● Text for analysis:
Start of Block

To hopefully prevent a derail from “Does Japan suck?” to “How much snooze do you get a night?”, I was more making a tongue-in-cheek comment about <6 being the norm for me and that the US seems to pretty much match Japan’s metric on sleep-deprived adults. So, on that basis at least, it doesn’t seem Japan is any worse off than the US.

It is on the Ring of Fire.
Earthquakes, volcanoes, tsunamis, etc.
20% of the landmass is arable for farming.
Mountains, cliffs & bare rock is the rest.
No local petroleum sources.

Not a nice place.

Lack of sleep though can be a factor on why there are fewer kids being born in Japan as before.

Men who sleep five hours a night have significantly smaller testicles than those who sleep seven hours or more.

(Laughter)

In addition, men who routinely sleep just four to five hours a night will have a level of testosterone which is that of someone 10 years their senior. So a lack of sleep will age a man by a decade in terms of that critical aspect of wellness. And we see equivalent impairments in female reproductive health caused by a lack of sleep.

This is the best news that I have for you today.

(Laughter)

From this point, it may only get worse. Not only will I tell you about the wonderfully good things that happen when you get sleep, but the alarmingly bad things that happen when you don’t get enough, both for your brain and for your body.

The do have hostess bars, though.

And yet 125 million people manage to prosper and thrive there.

I would say their biggest current issue is none of the ones you mentioned, but their low birth rate, combined with a fairly strong xenophobia. The influx if foreign nationals to fill the labor gap is going to permanently change the country, and possibly in a way that the locals won’t like.

I lived there for three years and you are completely out of the ballpark. Japan is one of the most astonishingly beautiful places on earth, the people are pretty awesome and I’d move to Shikoku in a shot–the aging population has left an incredible number of gorgeous properties up for grabs since most Japanese seem to want to gravitate toward large cities. Me, I’m a country mouse and would love to live back there again.

End of Block

● What the exercise asks:
From the discussion about Japan, pull out word for word the part that opens with the words "In addition, men" and closes with "hostess bars, though.".

● Input data:
Start of Block

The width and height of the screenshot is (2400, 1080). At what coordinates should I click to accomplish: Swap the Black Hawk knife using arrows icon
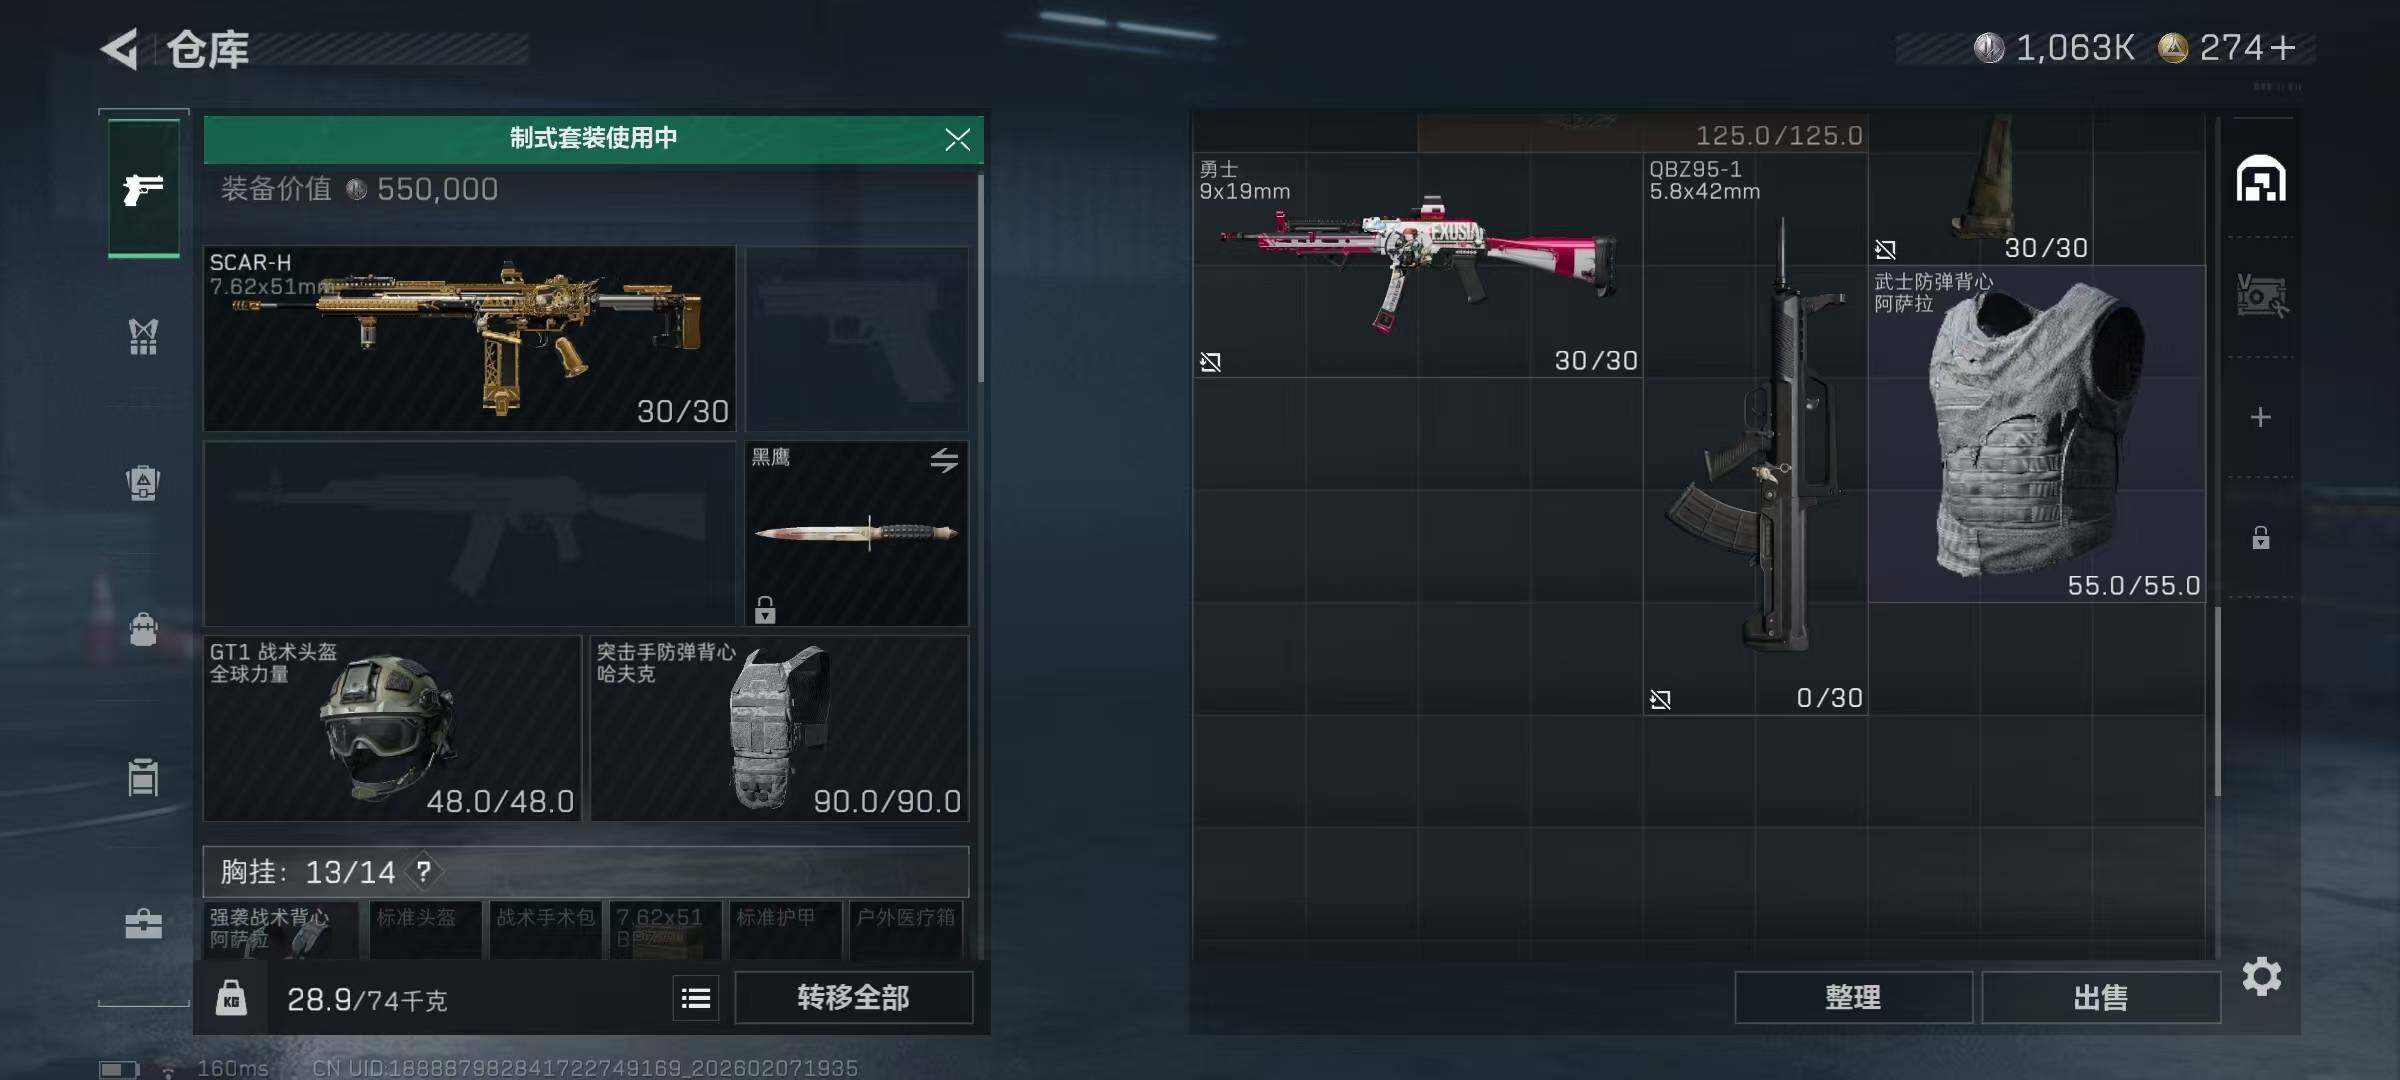944,460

End of Block

● Solution for this task:
In addition, men who routinely sleep just four to five hours a night will have a level of testosterone which is that of someone 10 years their senior. So a lack of sleep will age a man by a decade in terms of that critical aspect of wellness. And we see equivalent impairments in female reproductive health caused by a lack of sleep.

This is the best news that I have for you today.

(Laughter)

From this point, it may only get worse. Not only will I tell you about the wonderfully good things that happen when you get sleep, but the alarmingly bad things that happen when you don’t get enough, both for your brain and for your body.

The do have hostess bars, though.